▶ **TASK STATEMENT**
The whole listing below is to be output exactly, with no line skipped.

▼▼▼

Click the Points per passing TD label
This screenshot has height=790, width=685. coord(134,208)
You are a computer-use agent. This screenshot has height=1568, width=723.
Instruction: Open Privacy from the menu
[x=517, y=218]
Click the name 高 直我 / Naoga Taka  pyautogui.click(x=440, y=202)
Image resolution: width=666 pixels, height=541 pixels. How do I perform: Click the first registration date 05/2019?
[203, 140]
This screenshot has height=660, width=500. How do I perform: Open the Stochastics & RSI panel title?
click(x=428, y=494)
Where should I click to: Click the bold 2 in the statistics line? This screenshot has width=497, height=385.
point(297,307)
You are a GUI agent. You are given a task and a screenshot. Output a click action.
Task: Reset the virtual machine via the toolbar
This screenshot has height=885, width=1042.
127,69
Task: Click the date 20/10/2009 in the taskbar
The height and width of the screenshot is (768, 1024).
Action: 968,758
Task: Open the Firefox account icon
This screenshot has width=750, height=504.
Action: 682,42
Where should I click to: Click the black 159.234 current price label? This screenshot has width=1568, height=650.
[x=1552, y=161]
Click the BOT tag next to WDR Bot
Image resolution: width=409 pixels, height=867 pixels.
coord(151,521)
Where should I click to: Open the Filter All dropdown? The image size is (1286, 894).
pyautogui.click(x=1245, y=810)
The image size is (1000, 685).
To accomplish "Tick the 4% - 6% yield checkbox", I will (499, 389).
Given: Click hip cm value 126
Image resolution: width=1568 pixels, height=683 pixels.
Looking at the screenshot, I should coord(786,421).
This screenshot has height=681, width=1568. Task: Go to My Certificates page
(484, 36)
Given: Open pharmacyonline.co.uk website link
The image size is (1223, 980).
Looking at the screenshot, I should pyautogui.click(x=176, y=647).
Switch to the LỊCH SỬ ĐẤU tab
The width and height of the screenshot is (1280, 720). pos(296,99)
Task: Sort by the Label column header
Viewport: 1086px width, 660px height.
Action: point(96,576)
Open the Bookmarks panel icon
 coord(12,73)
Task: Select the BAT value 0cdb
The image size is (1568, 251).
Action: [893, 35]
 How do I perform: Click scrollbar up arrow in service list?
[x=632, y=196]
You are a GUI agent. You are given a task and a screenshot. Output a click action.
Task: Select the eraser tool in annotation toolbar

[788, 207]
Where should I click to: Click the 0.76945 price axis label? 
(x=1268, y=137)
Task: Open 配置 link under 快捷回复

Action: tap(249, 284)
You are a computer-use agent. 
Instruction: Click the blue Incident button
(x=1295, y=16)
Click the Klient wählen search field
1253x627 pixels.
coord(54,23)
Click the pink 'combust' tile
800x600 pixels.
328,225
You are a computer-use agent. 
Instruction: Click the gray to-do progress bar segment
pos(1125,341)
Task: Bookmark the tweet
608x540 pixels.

▲▲▲

▶ **ANSWER SECTION**
Click the Points per passing TD label
This screenshot has height=790, width=685. coord(134,208)
You are a computer-use agent. This screenshot has height=1568, width=723.
Instruction: Open Privacy from the menu
[x=517, y=218]
Click the name 高 直我 / Naoga Taka  pyautogui.click(x=440, y=202)
Image resolution: width=666 pixels, height=541 pixels. How do I perform: Click the first registration date 05/2019?
[203, 140]
This screenshot has height=660, width=500. How do I perform: Open the Stochastics & RSI panel title?
click(x=428, y=494)
Where should I click to: Click the bold 2 in the statistics line? This screenshot has width=497, height=385.
point(297,307)
You are a GUI agent. You are given a task and a screenshot. Output a click action.
Task: Reset the virtual machine via the toolbar
This screenshot has height=885, width=1042.
127,69
Task: Click the date 20/10/2009 in the taskbar
The height and width of the screenshot is (768, 1024).
Action: 968,758
Task: Open the Firefox account icon
This screenshot has width=750, height=504.
Action: 682,42
Where should I click to: Click the black 159.234 current price label? This screenshot has width=1568, height=650.
[x=1552, y=161]
Click the BOT tag next to WDR Bot
Image resolution: width=409 pixels, height=867 pixels.
coord(151,521)
Where should I click to: Open the Filter All dropdown? The image size is (1286, 894).
pyautogui.click(x=1245, y=810)
The image size is (1000, 685).
To accomplish "Tick the 4% - 6% yield checkbox", I will (499, 389).
Given: Click hip cm value 126
Image resolution: width=1568 pixels, height=683 pixels.
Looking at the screenshot, I should coord(786,421).
This screenshot has height=681, width=1568. Task: Go to My Certificates page
(484, 36)
Given: Open pharmacyonline.co.uk website link
The image size is (1223, 980).
Looking at the screenshot, I should pyautogui.click(x=176, y=647).
Switch to the LỊCH SỬ ĐẤU tab
The width and height of the screenshot is (1280, 720). pos(296,99)
Task: Sort by the Label column header
Viewport: 1086px width, 660px height.
Action: point(96,576)
Open the Bookmarks panel icon
 coord(12,73)
Task: Select the BAT value 0cdb
The image size is (1568, 251).
Action: [893, 35]
 How do I perform: Click scrollbar up arrow in service list?
[x=632, y=196]
You are a GUI agent. You are given a task and a screenshot. Output a click action.
Task: Select the eraser tool in annotation toolbar

[788, 207]
Where should I click to: Click the 0.76945 price axis label? 
(x=1268, y=137)
Task: Open 配置 link under 快捷回复

Action: tap(249, 284)
You are a computer-use agent. 
Instruction: Click the blue Incident button
(x=1295, y=16)
Click the Klient wählen search field
1253x627 pixels.
coord(54,23)
Click the pink 'combust' tile
800x600 pixels.
328,225
You are a computer-use agent. 
Instruction: Click the gray to-do progress bar segment
pos(1125,341)
Task: Bookmark the tweet
608x540 pixels.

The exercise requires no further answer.